## JOB A
For the sports-show passage, tell whether each statement agrees with it. For each, answer yes or no and quote the exact words of the passage that settle it: (i) the crew was used to a conventional newscast-style show; (ii) the Phantom of the Opera mask was cut out of cardboard; (iii) Mark Milliere liked to call the show "the Ha Ha Hut".
## JOB B
How many lines of the records contain the string "dimensions"? Case counts, and the reply should be the number alone.

## SOURCE EXTRACT
When we were first paired together, we didn’t start turning
SportsCentre
into “the Ha Ha Hut” right away. That’s what Mark Milliere liked to call our show when he thought it was getting too far into the comedy realm and didn’t have enough sports content for his liking. The truth is we just really like the same stuff when it comes to comedy, so when one of us came up with an idea for the show that involved Dan getting attacked by a bat drawn on cardboard attached to a string on the end of a hockey stick, we both thought that idea was hilarious and worked to convince the crew to “go with it.” Up until that point, our crew (director, camera operators, technical director, and so on) was used to producing a very conventional newscast-style show: single-camera shots of the anchor reading off a teleprompter, reading highlights. You know, sportscasting.

For whatever reason, even though I knew we would alienate a large part of the audience with our shenanigans, I was utterly convinced we were taking the show in the right direction. Streaming videos on the Web was starting to take off. Soon people would have access to highlights on their tablets and phones whenever and wherever they wanted. No need to wait until 1:00 a.m. eastern time for your day’s sports highlights anymore. We needed to deliver something more, give the viewers another reason to tune in. That’s what led me to cut a Phantom of the Opera mask out of lined paper and sing “Music of the Night.”

It was actually pretty early on in the time that Dan and I hosted the show together. You can tell by the fact that Dan has 78 percent less grey hair and looks twelve years old. We were still “figuring out
the show” to a large extent, and our crew was not used to elaborate sketches being performed on what was supposed to be a traditional late-night sports highlight show.

## TASK DATA
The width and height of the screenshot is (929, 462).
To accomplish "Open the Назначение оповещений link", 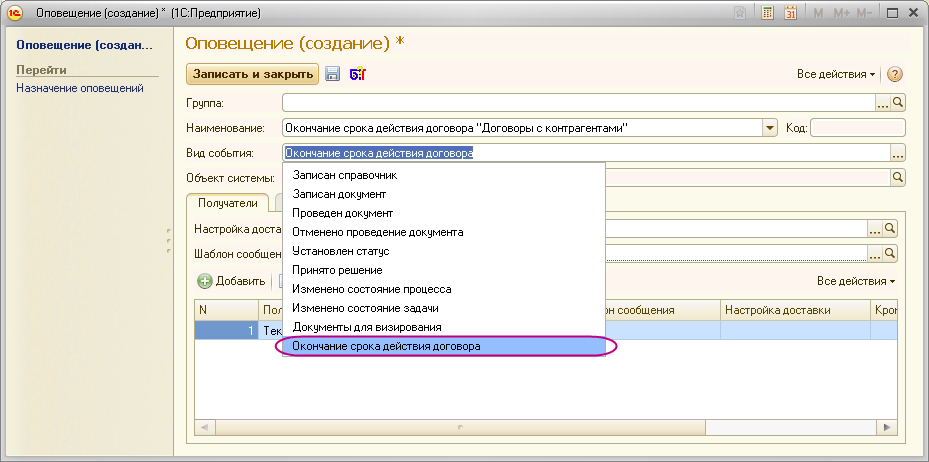I will pos(80,88).
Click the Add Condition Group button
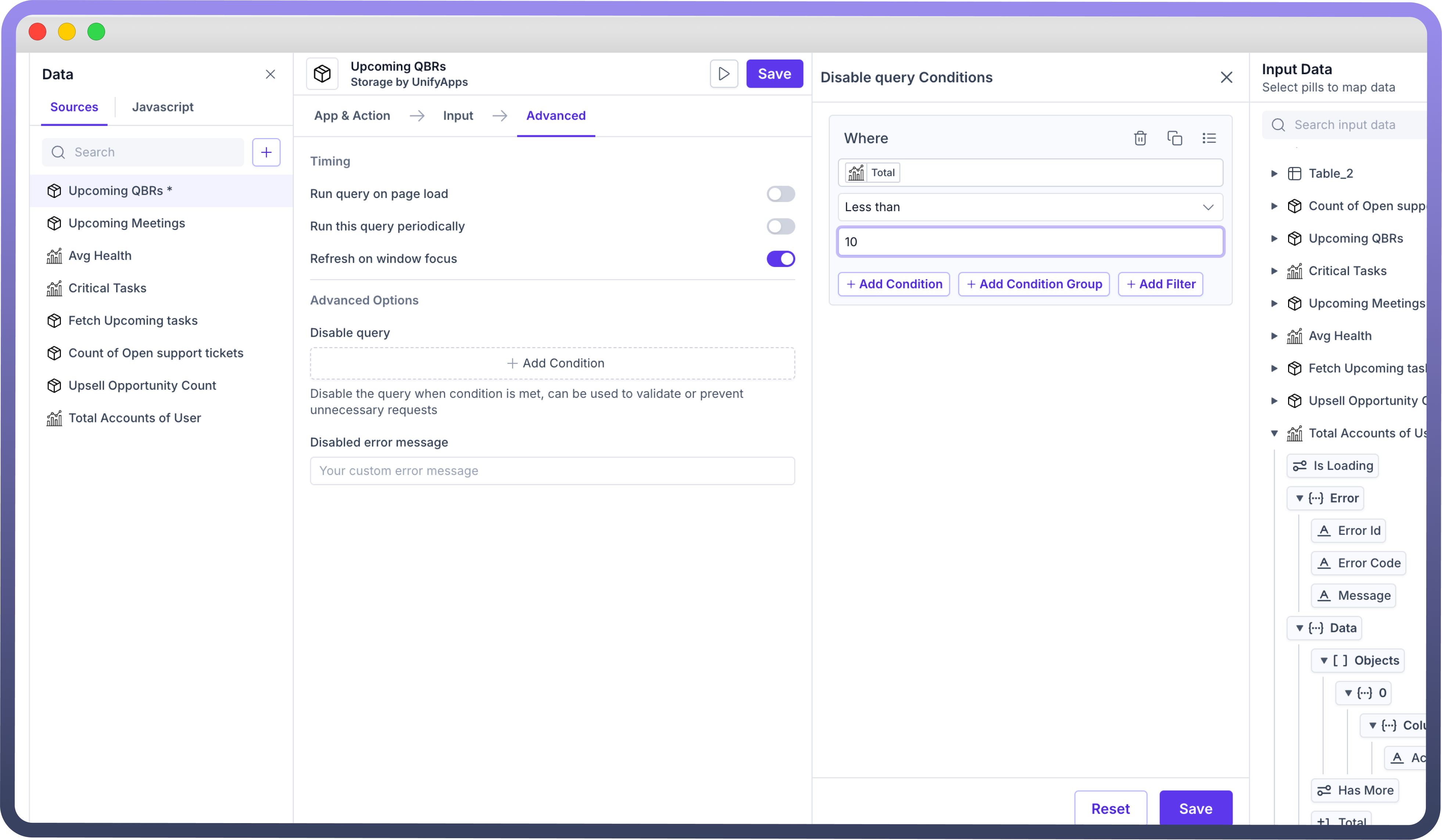The width and height of the screenshot is (1442, 840). pyautogui.click(x=1033, y=284)
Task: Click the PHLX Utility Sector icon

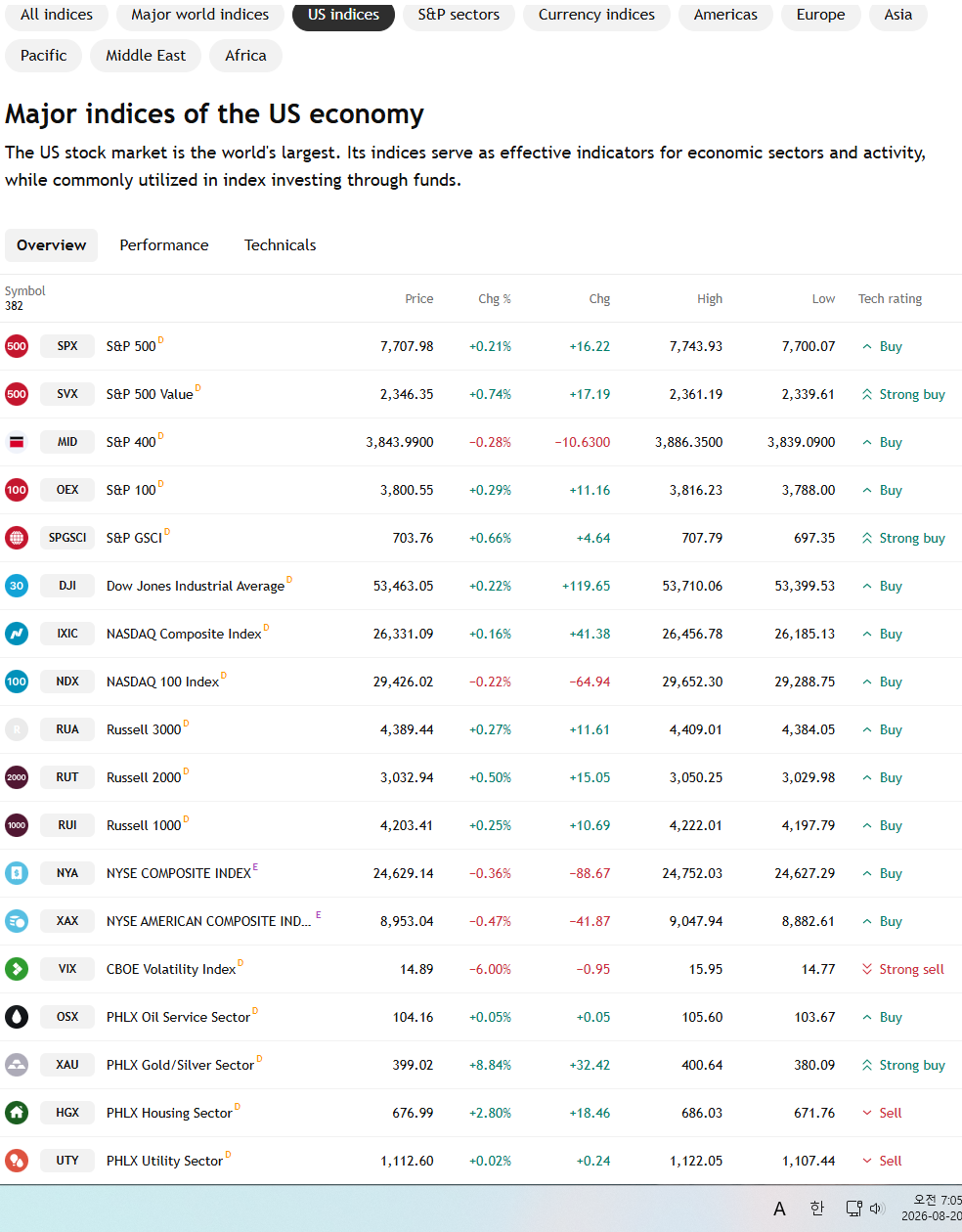Action: 17,1161
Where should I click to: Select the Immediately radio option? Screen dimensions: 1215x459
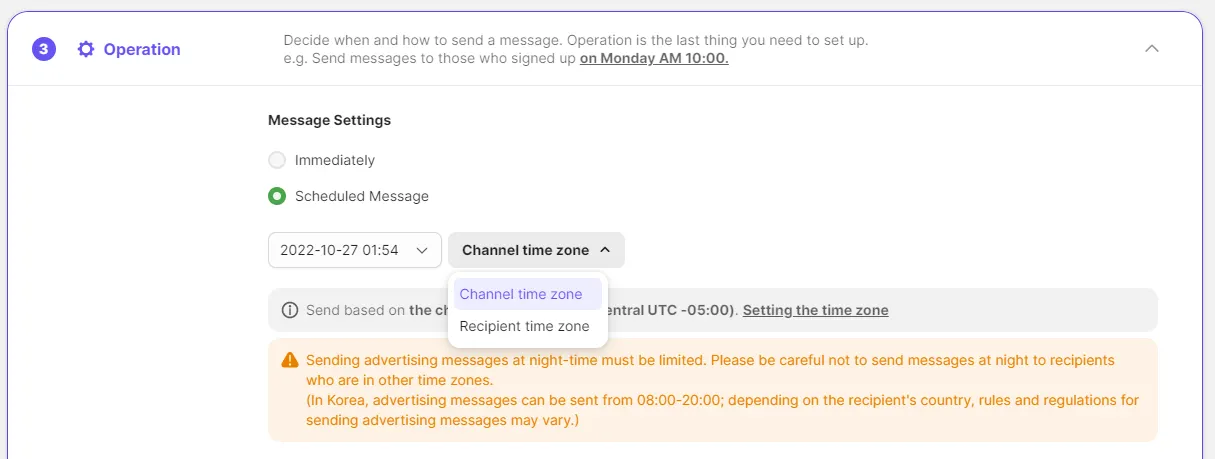(277, 160)
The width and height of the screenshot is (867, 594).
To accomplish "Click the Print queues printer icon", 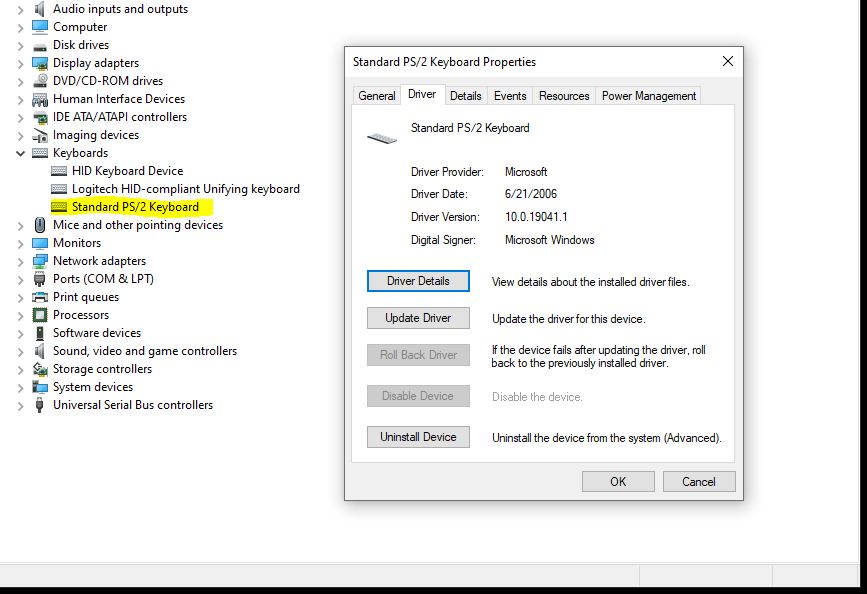I will (40, 297).
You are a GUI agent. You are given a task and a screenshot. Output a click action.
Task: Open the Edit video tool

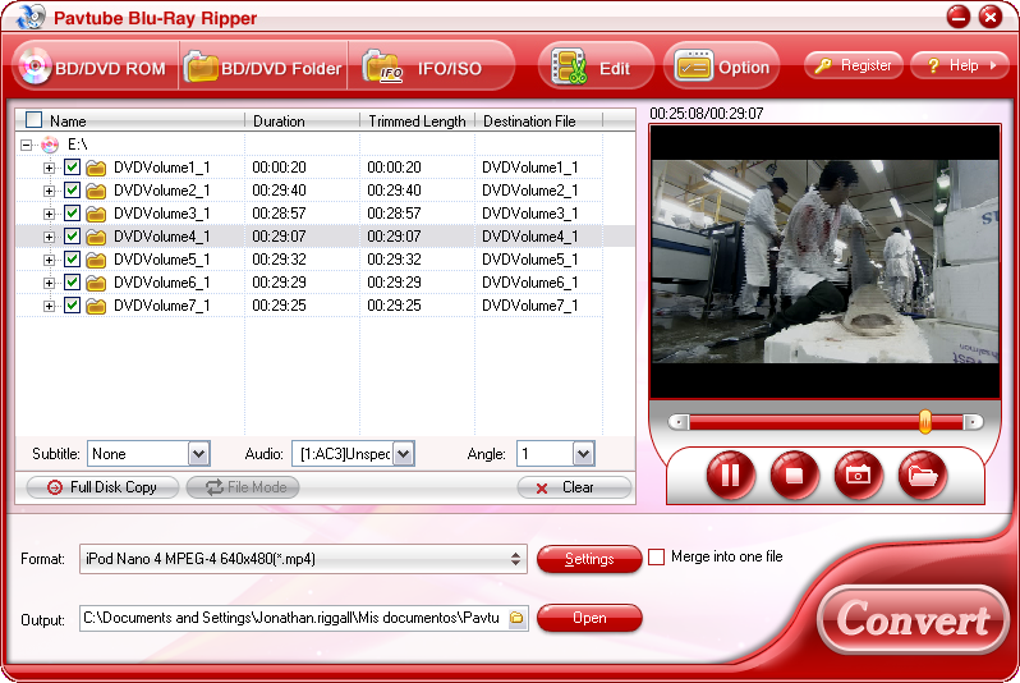pos(595,67)
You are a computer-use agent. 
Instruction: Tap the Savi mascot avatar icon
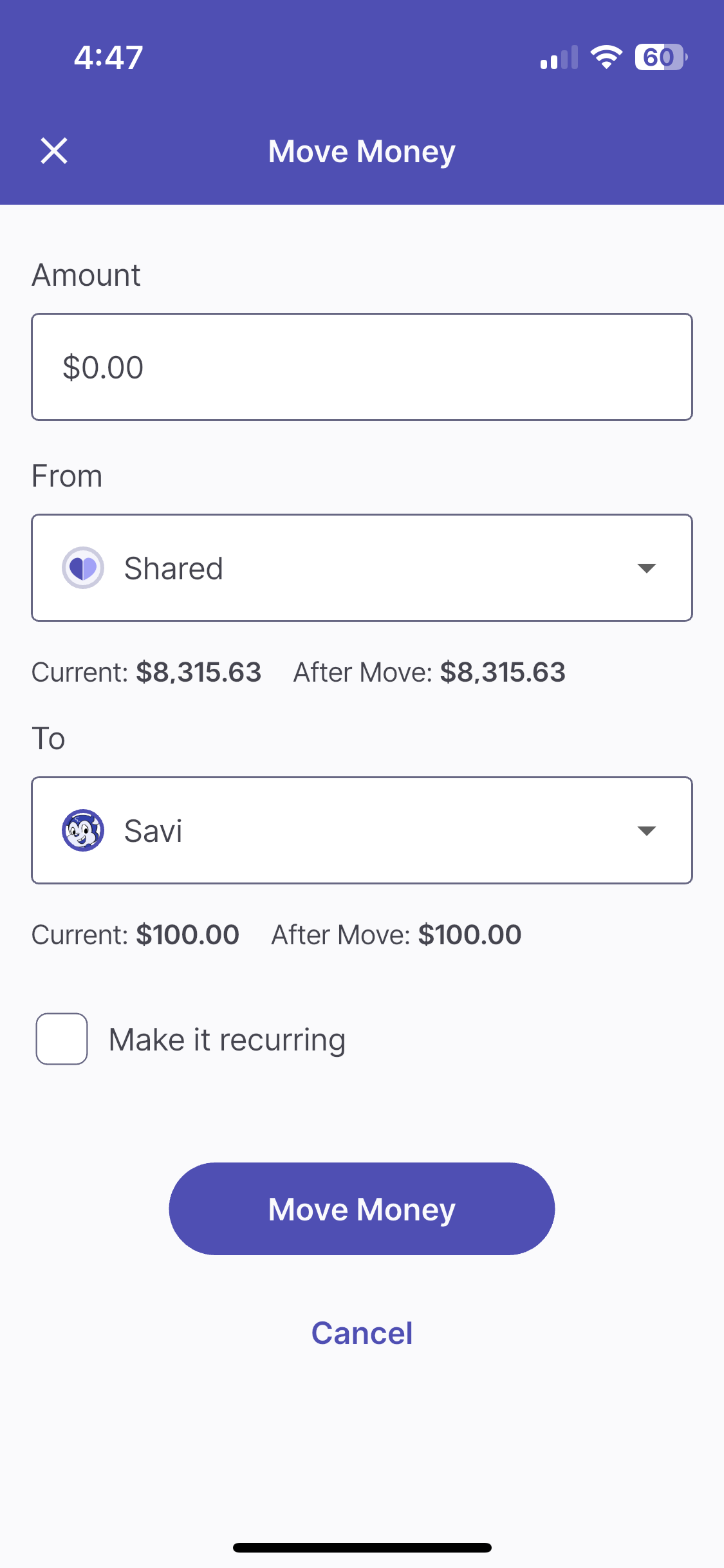click(x=83, y=830)
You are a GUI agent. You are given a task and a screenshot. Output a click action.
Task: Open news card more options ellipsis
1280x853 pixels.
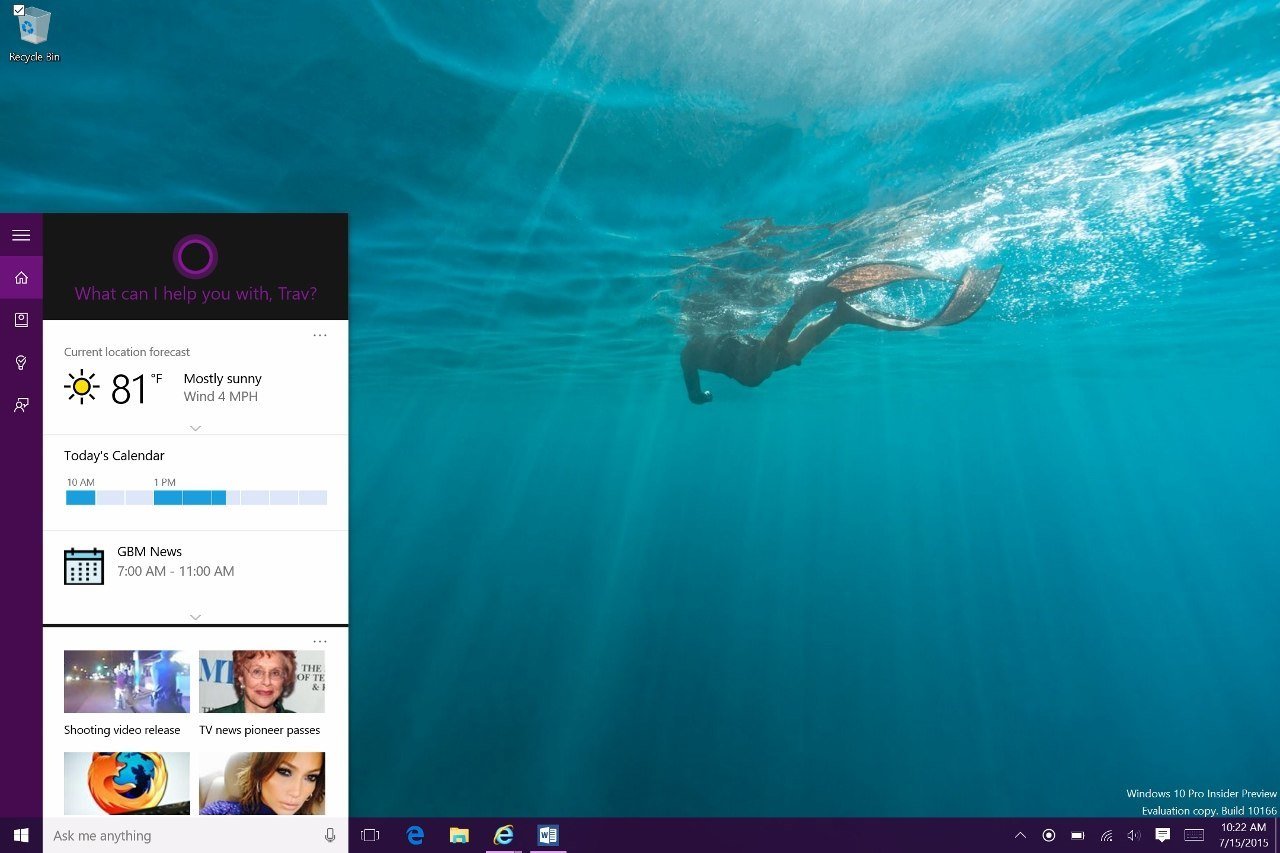(x=320, y=641)
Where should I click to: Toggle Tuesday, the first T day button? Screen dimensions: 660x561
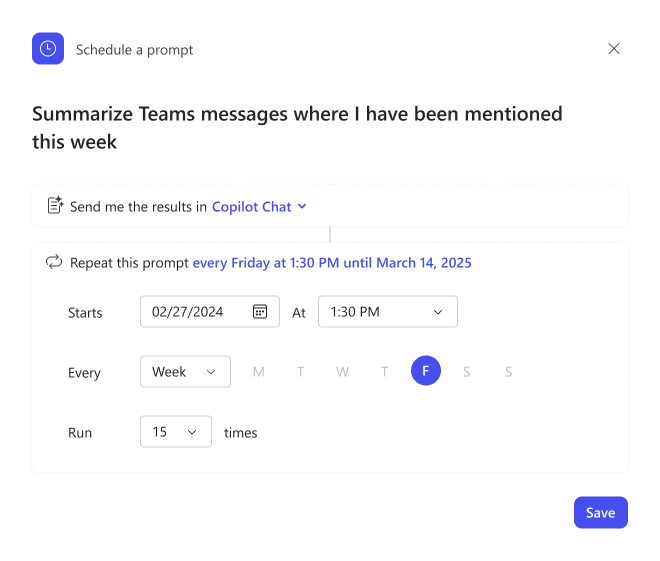[x=300, y=371]
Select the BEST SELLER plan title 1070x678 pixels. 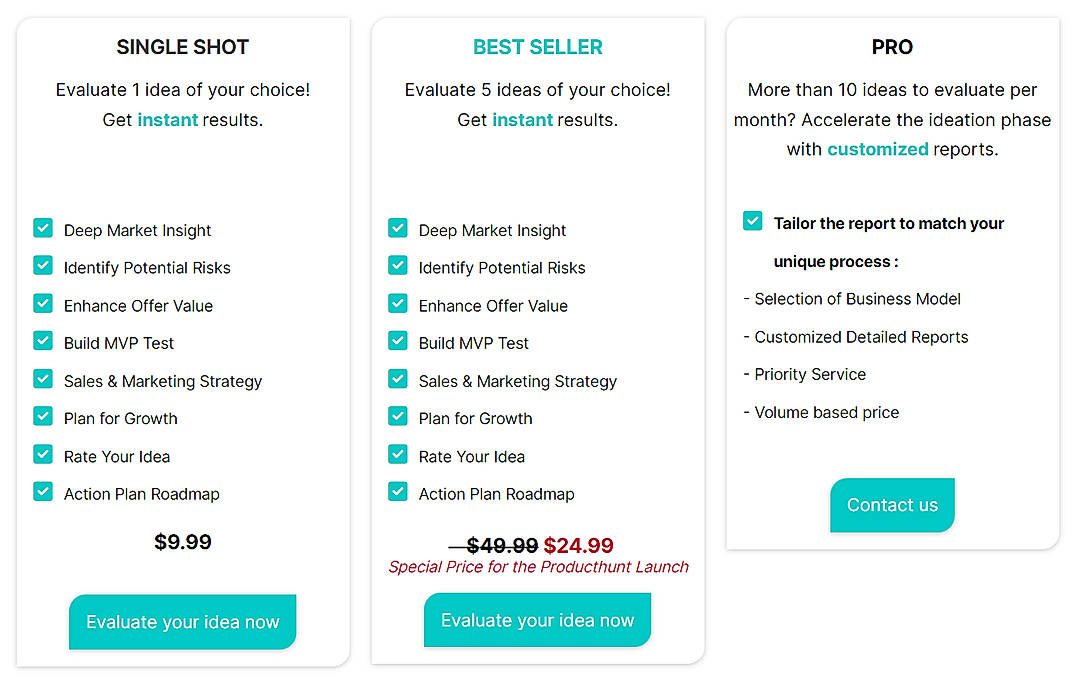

## FULL RESPONSE A
(i) Yes: "was used to producing a very conventional newscast-style show"
(ii) No: "cut a Phantom of the Opera mask out of lined paper"
(iii) Yes: "That’s what Mark Milliere liked to call our show"

## FULL RESPONSE B
2